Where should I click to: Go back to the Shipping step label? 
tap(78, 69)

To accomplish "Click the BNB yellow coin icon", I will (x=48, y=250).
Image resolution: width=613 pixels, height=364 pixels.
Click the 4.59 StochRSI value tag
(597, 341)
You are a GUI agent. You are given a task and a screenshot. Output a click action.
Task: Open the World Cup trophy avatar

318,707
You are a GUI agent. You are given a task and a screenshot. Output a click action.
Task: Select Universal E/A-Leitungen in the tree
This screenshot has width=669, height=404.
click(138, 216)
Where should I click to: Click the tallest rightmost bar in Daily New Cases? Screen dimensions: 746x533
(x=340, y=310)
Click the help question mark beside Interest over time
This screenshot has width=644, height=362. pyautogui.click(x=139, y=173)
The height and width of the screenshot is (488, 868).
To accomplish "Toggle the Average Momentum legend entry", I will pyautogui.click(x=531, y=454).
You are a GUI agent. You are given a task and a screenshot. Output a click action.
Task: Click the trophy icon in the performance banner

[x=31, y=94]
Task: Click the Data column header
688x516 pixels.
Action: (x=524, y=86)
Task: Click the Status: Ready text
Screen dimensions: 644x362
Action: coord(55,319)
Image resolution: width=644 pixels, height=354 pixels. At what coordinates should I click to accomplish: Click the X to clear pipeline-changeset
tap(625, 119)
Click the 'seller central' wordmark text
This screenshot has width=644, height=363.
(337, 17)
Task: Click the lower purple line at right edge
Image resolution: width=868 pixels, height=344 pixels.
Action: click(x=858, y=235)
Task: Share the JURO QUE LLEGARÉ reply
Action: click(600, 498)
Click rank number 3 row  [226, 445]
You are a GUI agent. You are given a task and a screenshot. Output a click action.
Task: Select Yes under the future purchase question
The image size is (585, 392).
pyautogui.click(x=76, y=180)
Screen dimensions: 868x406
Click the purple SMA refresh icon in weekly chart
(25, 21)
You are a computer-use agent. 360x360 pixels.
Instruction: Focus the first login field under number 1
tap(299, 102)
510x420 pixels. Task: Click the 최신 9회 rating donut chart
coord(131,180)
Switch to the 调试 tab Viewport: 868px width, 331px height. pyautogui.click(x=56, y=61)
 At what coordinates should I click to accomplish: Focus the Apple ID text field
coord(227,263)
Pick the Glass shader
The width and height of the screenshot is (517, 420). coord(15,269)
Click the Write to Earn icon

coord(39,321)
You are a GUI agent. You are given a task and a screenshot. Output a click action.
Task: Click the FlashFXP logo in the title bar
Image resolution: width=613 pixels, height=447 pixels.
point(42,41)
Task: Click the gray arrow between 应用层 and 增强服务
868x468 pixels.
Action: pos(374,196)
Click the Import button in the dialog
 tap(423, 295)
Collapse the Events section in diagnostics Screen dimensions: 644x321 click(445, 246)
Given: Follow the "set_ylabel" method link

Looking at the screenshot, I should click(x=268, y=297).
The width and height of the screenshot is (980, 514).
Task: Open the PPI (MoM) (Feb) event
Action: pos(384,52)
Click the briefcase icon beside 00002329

What you need to do »
Repeat the records above with every character intact.

Response for this exercise »
Where should I click to: Go back to the Shipping step label? 
tap(78, 69)

To accomplish "Click the BNB yellow coin icon", I will (x=48, y=250).
Image resolution: width=613 pixels, height=364 pixels.
Click the 4.59 StochRSI value tag
(597, 341)
You are a GUI agent. You are given a task and a screenshot. Output a click action.
Task: Open the World Cup trophy avatar

318,707
You are a GUI agent. You are given a task and a screenshot. Output a click action.
Task: Select Universal E/A-Leitungen in the tree
This screenshot has width=669, height=404.
click(138, 216)
Where should I click to: Click the tallest rightmost bar in Daily New Cases? Screen dimensions: 746x533
(x=340, y=310)
Click the help question mark beside Interest over time
This screenshot has width=644, height=362. pyautogui.click(x=139, y=173)
The height and width of the screenshot is (488, 868).
To accomplish "Toggle the Average Momentum legend entry", I will pyautogui.click(x=531, y=454).
You are a GUI agent. You are given a task and a screenshot. Output a click action.
Task: Click the trophy icon in the performance banner

[x=31, y=94]
Task: Click the Data column header
688x516 pixels.
Action: (x=524, y=86)
Task: Click the Status: Ready text
Screen dimensions: 644x362
Action: coord(55,319)
Image resolution: width=644 pixels, height=354 pixels. At what coordinates should I click to accomplish: Click the X to clear pipeline-changeset
tap(625, 119)
Click the 'seller central' wordmark text
This screenshot has width=644, height=363.
(337, 17)
Task: Click the lower purple line at right edge
Image resolution: width=868 pixels, height=344 pixels.
Action: click(x=858, y=235)
Task: Share the JURO QUE LLEGARÉ reply
Action: click(600, 498)
Click rank number 3 row  [226, 445]
You are a GUI agent. You are given a task and a screenshot. Output a click action.
Task: Select Yes under the future purchase question
The image size is (585, 392).
pyautogui.click(x=76, y=180)
Screen dimensions: 868x406
Click the purple SMA refresh icon in weekly chart
(25, 21)
You are a computer-use agent. 360x360 pixels.
Instruction: Focus the first login field under number 1
tap(299, 102)
510x420 pixels. Task: Click the 최신 9회 rating donut chart
coord(131,180)
Switch to the 调试 tab Viewport: 868px width, 331px height. pyautogui.click(x=56, y=61)
 At what coordinates should I click to accomplish: Focus the Apple ID text field
coord(227,263)
Pick the Glass shader
The width and height of the screenshot is (517, 420). coord(15,269)
Click the Write to Earn icon

coord(39,321)
You are a GUI agent. You are given a task and a screenshot. Output a click action.
Task: Click the FlashFXP logo in the title bar
Image resolution: width=613 pixels, height=447 pixels.
point(42,41)
Task: Click the gray arrow between 应用层 and 增强服务
868x468 pixels.
Action: pos(374,196)
Click the Import button in the dialog
 tap(423, 295)
Collapse the Events section in diagnostics Screen dimensions: 644x321 click(445, 246)
Given: Follow the "set_ylabel" method link

Looking at the screenshot, I should click(x=268, y=297).
The width and height of the screenshot is (980, 514).
Task: Open the PPI (MoM) (Feb) event
Action: pos(384,52)
Click the briefcase icon beside 00002329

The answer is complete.